As Cliff makes his first run with a shipment of drugs and firearms, Ricky double-crosses both the gang and the recipients of the shipment and steals it. Suspecting that Ricky plans to have him framed and killed, Cliff alerts the gang's boss as to their whereabouts. During his conversations with Ricky it is revealed that Cliff persuaded the CEO of his old company into underhand dealings and thus Cliff was indirectly responsible for his suicide. As Ricky tries to sell the stolen drugs to local criminals, the gang arrives at the scene and in the ensuing shootout everybody except Cliff and Ricky gets killed. Cliff shoots Ricky dead and leaves a substantial portion of the money from the deal to the CEO's widow with whom he had an affair. Back home at a local church service with his wife, he gives a large donation to charity.

The film ends with a photocopy of Cliff's driver licence taken by the boss of the gang as security lying exposed at the gang's headquarters and easy for the police to spot.

==Cast==
- Scoot McNairy as Cliff
- Nora Zehetner as Amy
- Ethan Suplee as Slim
- Amber Rose Mason as Rebecca
- Stephen Dorff as Gus
- Josh Lucas as John
- Kit Harington as Ricky

==Production==
In May 2022, it was announced that McNairy, Harington and Lucas were cast in the film.

The film was shot in and around Billings, Montana, with principal photography wrapped in December 2022.

==Release==
Blood for Dust premiered at the Tribeca Film Festival in June 2023. The film had its European premiere at the Deauville American Film Festival in France on September 3, 2023.

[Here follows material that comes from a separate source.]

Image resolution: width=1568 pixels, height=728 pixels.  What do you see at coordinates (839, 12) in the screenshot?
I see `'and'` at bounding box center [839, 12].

In March 2024, The Avenue acquired the distribution rights to the film, with a release date on April 19, 2024.

==Reception==
===Critical response===

Metacritic, which uses a weighted average, assigned the film a score of 58 out of 100, based on 5 critics, indicating "mixed or average" reviews.

Peter Debruge of Variety gave the film a positive review and wrote, "Bolstered by a strong, poker-faced ensemble with the good sense to underplay whatever menace each brings to the table, Blood for Dust does a fine job of making a familiar gambit feel unpredictable."

Jordan Mintzer of The Hollywood Reporter also gave the film a positive review and wrote, "Well-executed without breaking new ground."

===Accolades===
Blood for Dust won the Best Feature award at the 2023 San Diego International Film Festival.

At the Raindance Film Festival the film was nominated for Best International Film award, with McNairy nominated for Best Actor award.